Net savings is the total interest you save by transferring your balance minus the balance transfer fee. If the number is positive, the transfer saves you money. If it is negative, you would actually spend more by transferring, and you are better off keeping your current card.

Should I transfer my balance if the net savings is very small?

If the net savings is only a few dollars, a balance transfer may not be worth the hassle. You have to apply for a new card, manage a new account, and make sure you never miss a payment. A small savings might not justify the effort and risk of losing a promotional rate due to a missed payment.

What is the effective rate shown in the comparison section?

The effective rate shows the total interest you pay (plus the transfer fee for the new card) as a percentage of your original balance. It gives you a simple way to compare the true cost of each option. A lower effective rate means that option costs you less overall.

Can I transfer a balance from more than one credit card?

Yes, many balance transfer cards let you move balances from multiple cards. To use this calculator for that situation, add up all the balances you want to transfer and enter the total as your current card balance. The transfer fee will apply to the entire amount you move.

What does the amortization table show me?

The amortization table breaks down every single month of your repayment. It shows your starting balance, how much interest is charged, how much of your payment goes to principal, and your ending balance. It also tracks cumulative interest so you can see the total interest paid up to any point in time.

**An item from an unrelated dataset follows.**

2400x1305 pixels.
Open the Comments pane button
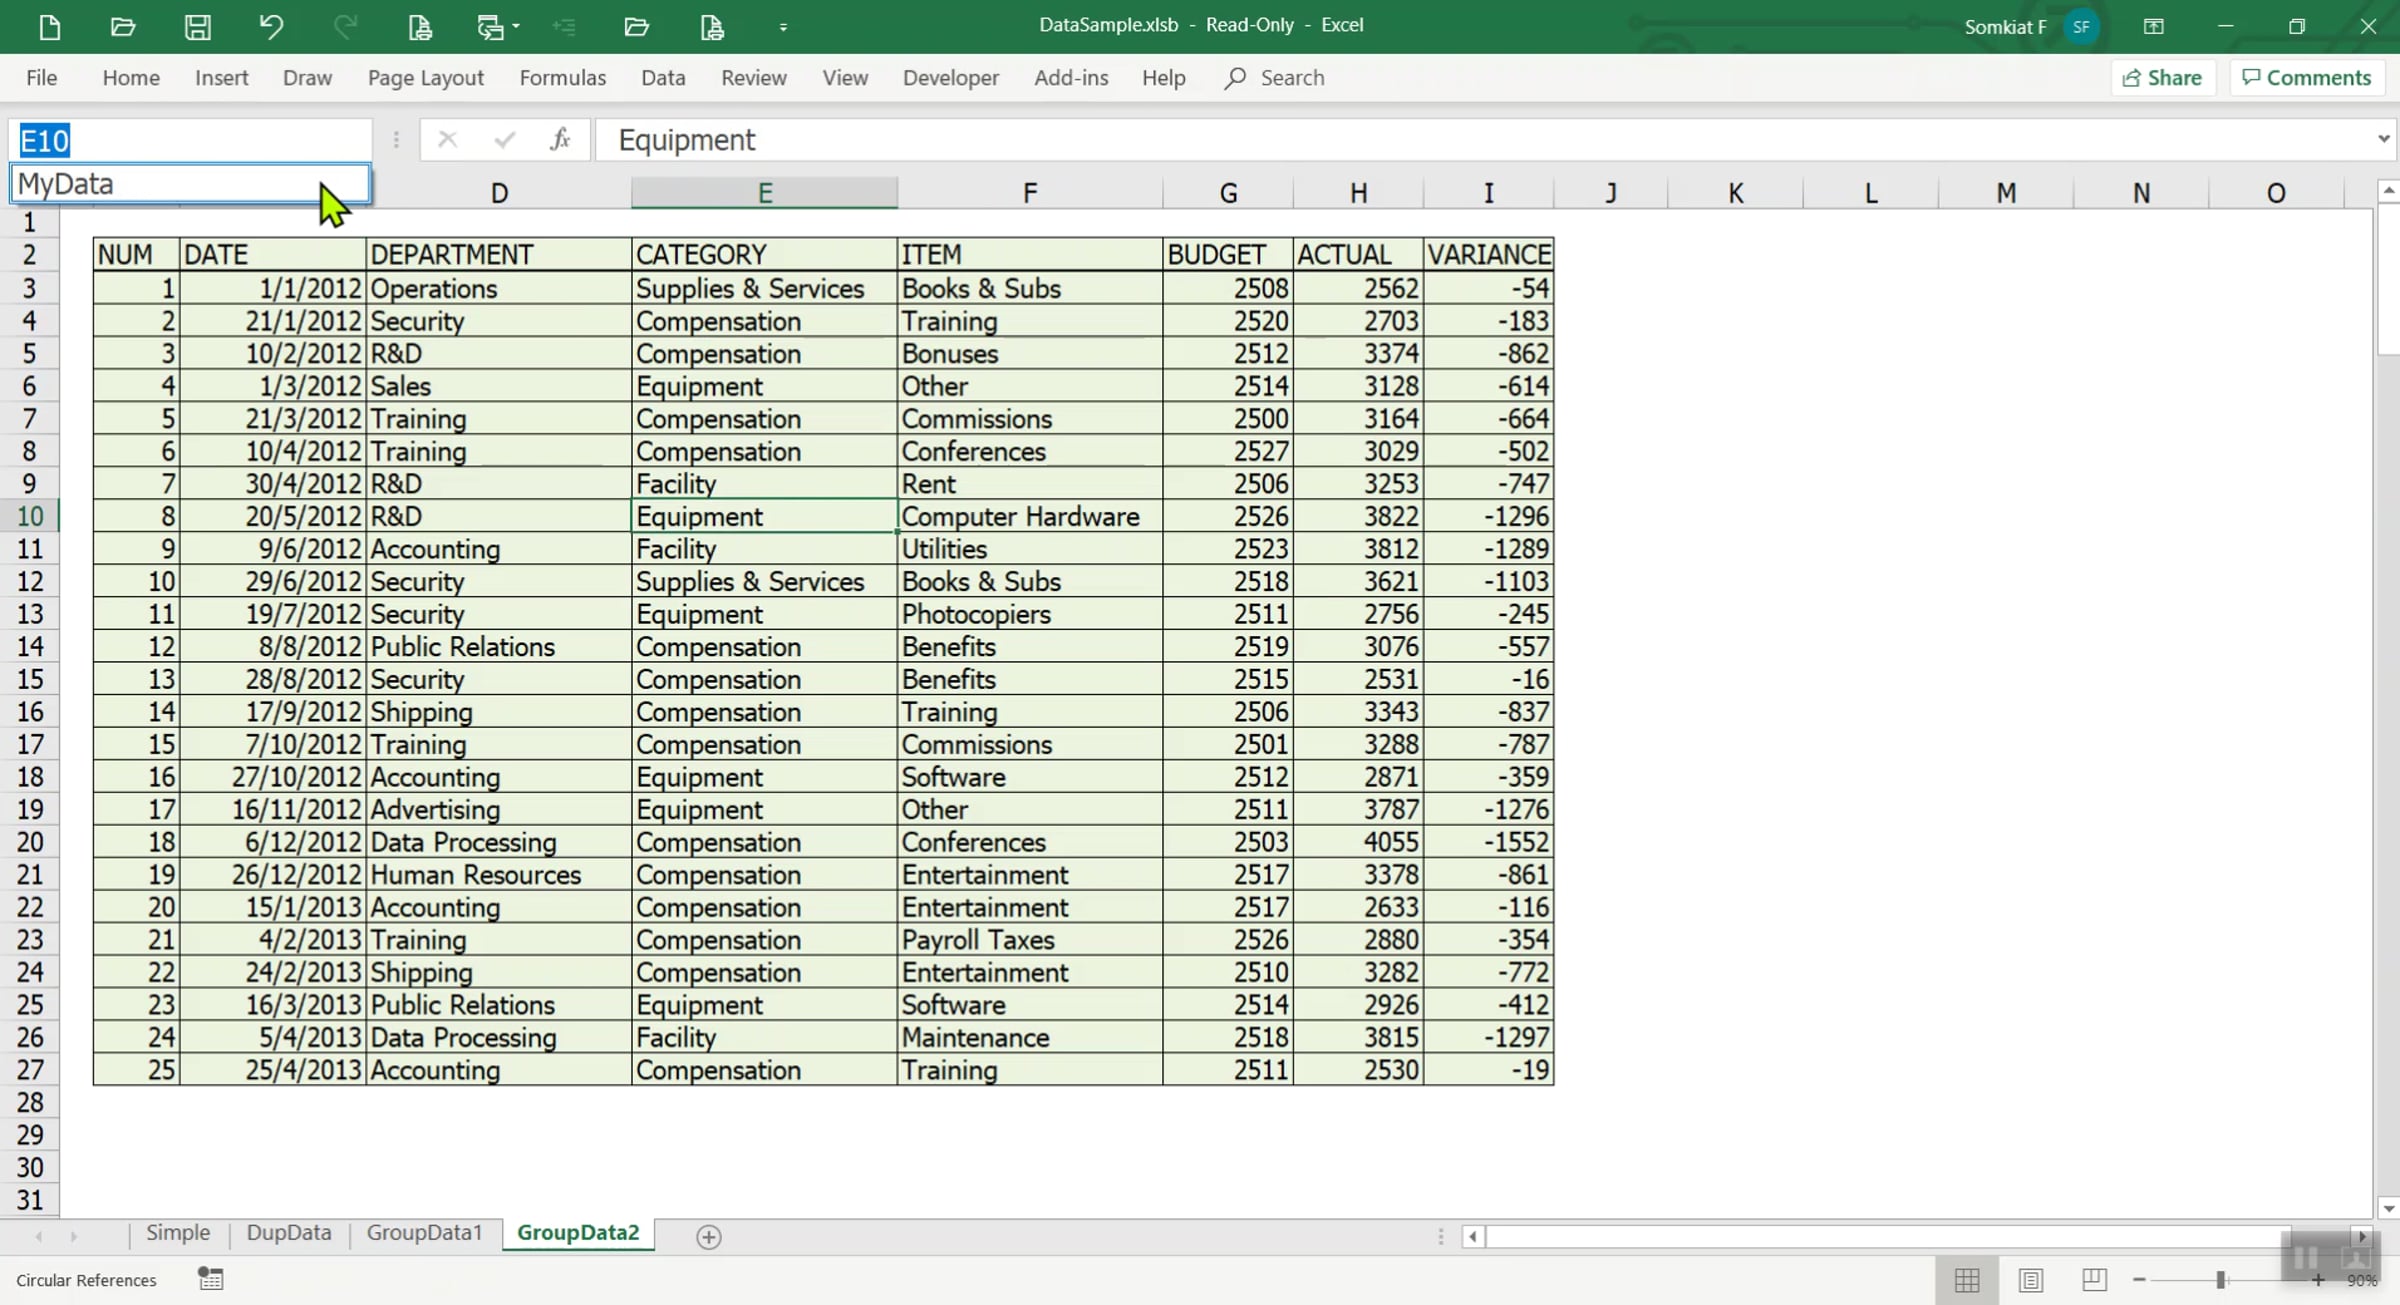point(2306,78)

What does the Intro and Regular label mean in the transfer card table?

The label tells you which interest rate applies for that month. Intro means you are still in the promotional period and paying the low introductory APR. Regular means the promo period has ended and the higher post-promotional APR is now being charged on your remaining balance.

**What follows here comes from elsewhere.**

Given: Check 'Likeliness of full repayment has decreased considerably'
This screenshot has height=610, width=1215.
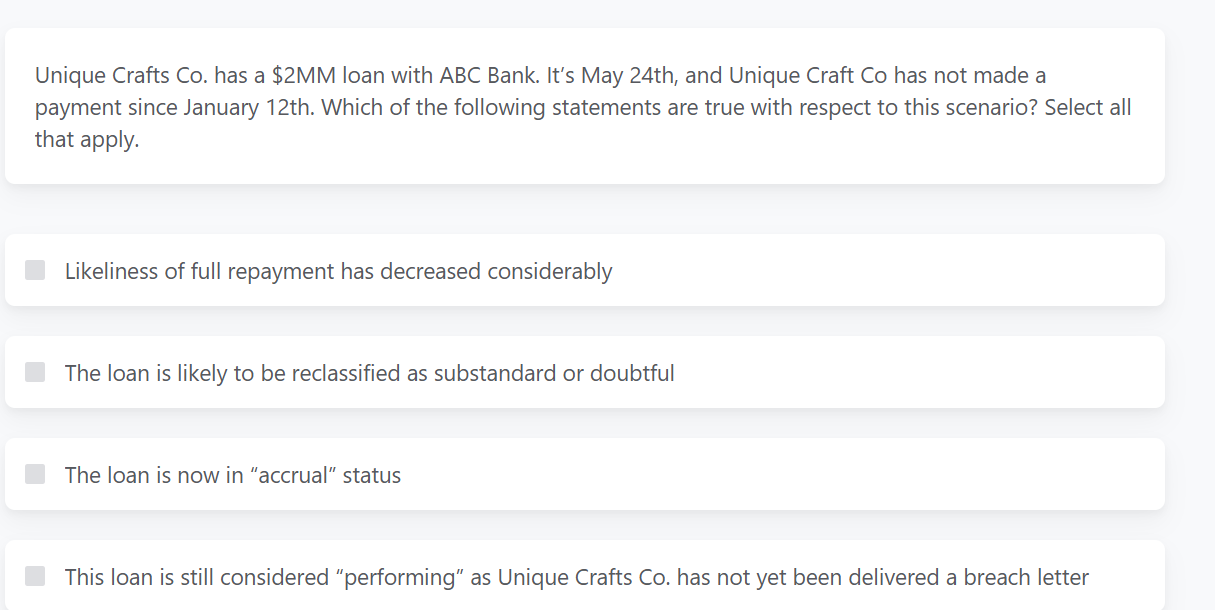Looking at the screenshot, I should (x=34, y=270).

Does this calculator account for minimum payments?

This calculator uses a fixed monthly payment amount that you choose. It does not automatically calculate or enforce a minimum payment. You should make sure the monthly payment you enter is at least as high as the minimum payment your card requires, or the results will not be realistic.

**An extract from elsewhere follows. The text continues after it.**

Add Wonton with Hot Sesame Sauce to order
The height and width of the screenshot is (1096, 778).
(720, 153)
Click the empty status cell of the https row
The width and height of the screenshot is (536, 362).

Why is my total paid on the transfer card higher even though interest is lower?

This happens because the balance transfer fee gets added to your balance on the new card. Even though you pay less in interest, the fee increases the total amount you owe. If the fee is large enough, your total paid on the transfer card can end up higher than staying with your current card.

What introductory APR is most common for balance transfer cards?

The most common introductory APR is 0%. Many credit card issuers offer 0% APR for anywhere from 6 to 21 months. Some cards offer a low rate like 2% or 5% instead of 0%. The length of the promo period and the transfer fee vary by card, so always compare the full terms.

How do I know what my current credit card APR is?

You can find your APR on your monthly credit card statement, usually near the interest charges section. You can also log into your account online or call the number on the back of your card and ask. Make sure you use the APR for purchases, not the cash advance APR, which is usually higher.

Will a balance transfer hurt my credit score?

Applying for a new credit card triggers a hard inquiry on your credit report, which can lower your score by a few points temporarily. However, if the transfer lowers your credit utilization ratio (the percentage of available credit you are using), your score could actually improve over time. Avoid closing your old card right away, as that reduces your total available credit.

What if I enter 0% for both the introductory APR and post-promotional APR?

If both rates are 0%, you will pay zero interest on the transfer card. Your only extra cost is the balance transfer fee. The calculator will show your total paid as the original balance plus the fee, with no interest at all. This scenario is rare in real life since post-promotional APRs are almost always above 0%.